Data to use start
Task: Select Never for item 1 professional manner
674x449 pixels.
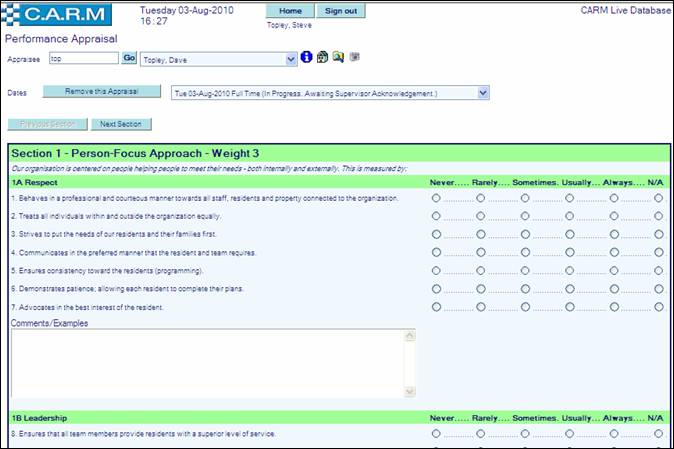Action: [436, 198]
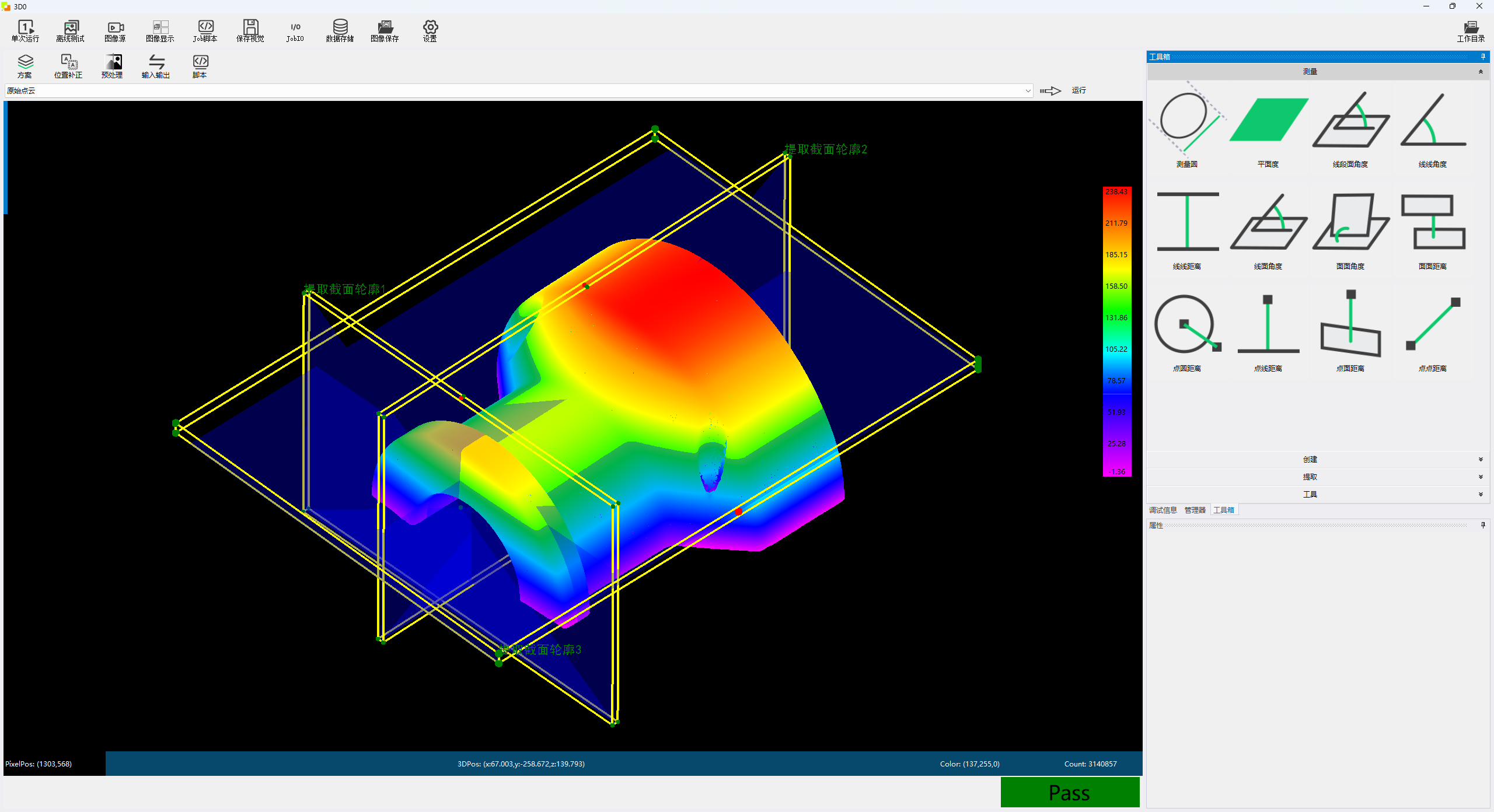Open the 原始点云 dropdown list
The width and height of the screenshot is (1494, 812).
click(x=1028, y=90)
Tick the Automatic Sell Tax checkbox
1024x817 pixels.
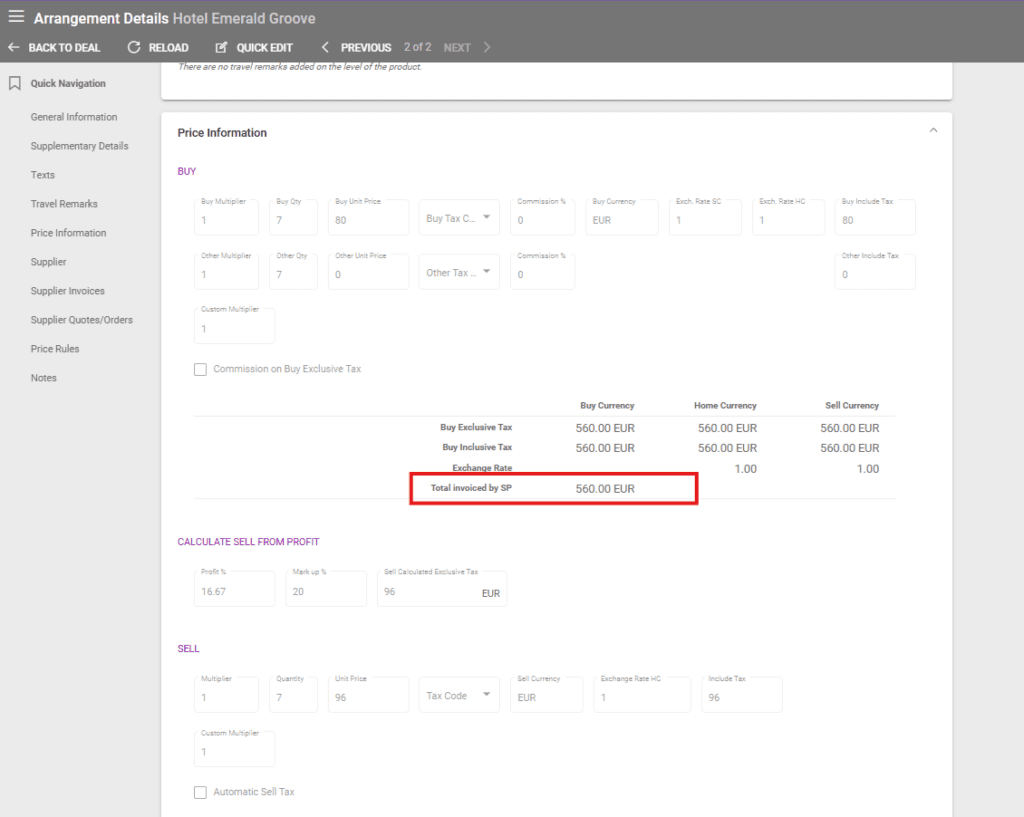(x=201, y=792)
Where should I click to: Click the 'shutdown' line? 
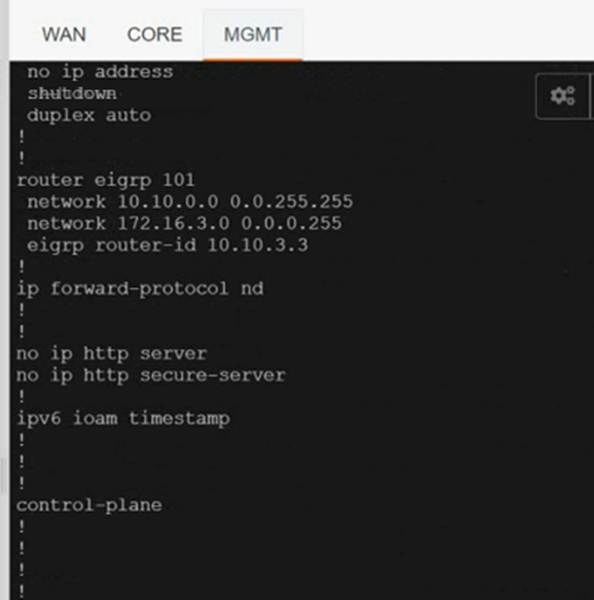pyautogui.click(x=72, y=93)
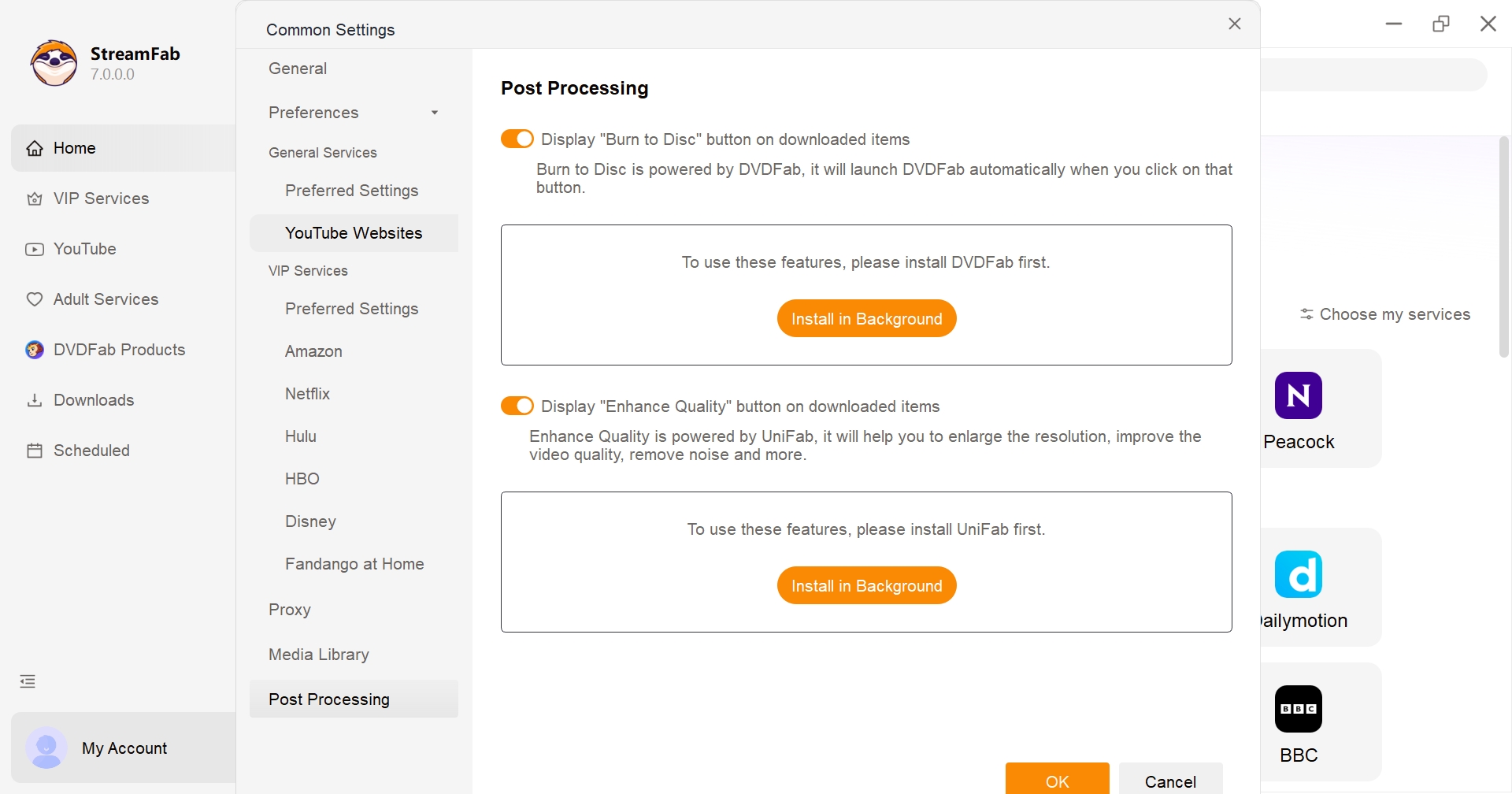Viewport: 1512px width, 794px height.
Task: Install DVDFab in background
Action: pyautogui.click(x=866, y=319)
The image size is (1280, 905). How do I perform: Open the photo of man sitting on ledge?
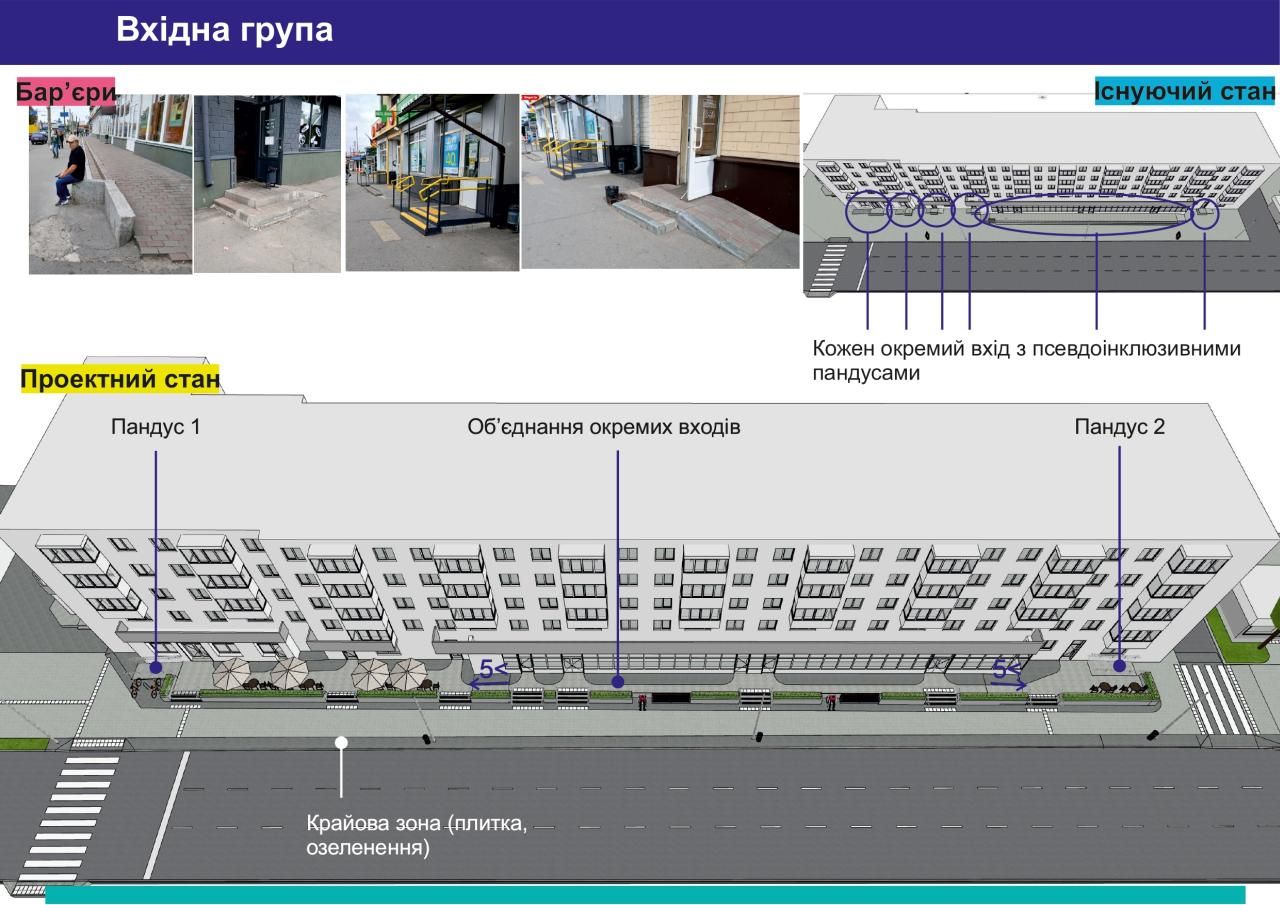(110, 184)
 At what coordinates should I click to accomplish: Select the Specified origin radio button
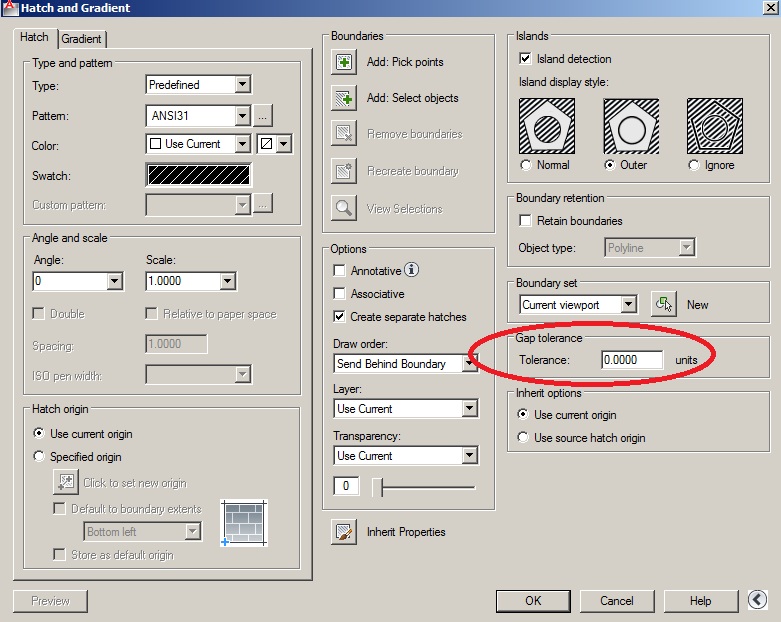40,457
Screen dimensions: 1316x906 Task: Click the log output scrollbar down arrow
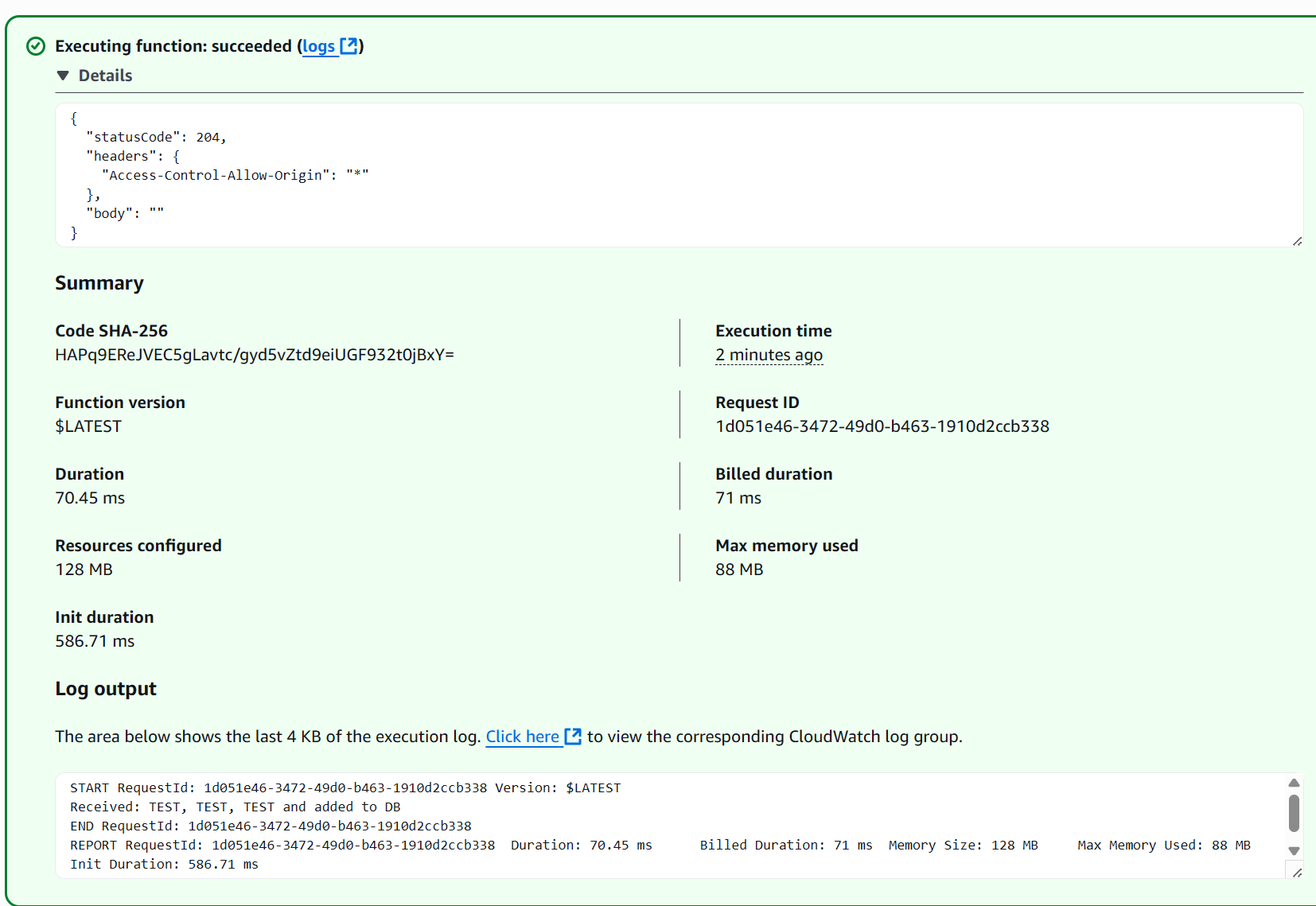(1294, 850)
Data to use end
▶ [Task statement]: Please write out every item above word for word, leaving out the pictures.

▶ [The answer]:
Task: Select Never for item 1 professional manner
674x449 pixels.
Action: [436, 198]
Open the 原始点云 dropdown list
The width and height of the screenshot is (1494, 812).
click(x=1028, y=90)
Tick the Automatic Sell Tax checkbox
1024x817 pixels.
(x=201, y=792)
Where should I click to: Click the 'shutdown' line? 
pyautogui.click(x=72, y=93)
Viewport: 1512px width, 794px height.
Task: Install DVDFab in background
Action: pyautogui.click(x=866, y=319)
The image size is (1280, 905). How do I perform: Open the photo of man sitting on ledge?
(110, 184)
 At what coordinates should I click to accomplish: Select the Specified origin radio button
40,457
Screen dimensions: 1316x906 Task: Click the log output scrollbar down arrow
(1294, 850)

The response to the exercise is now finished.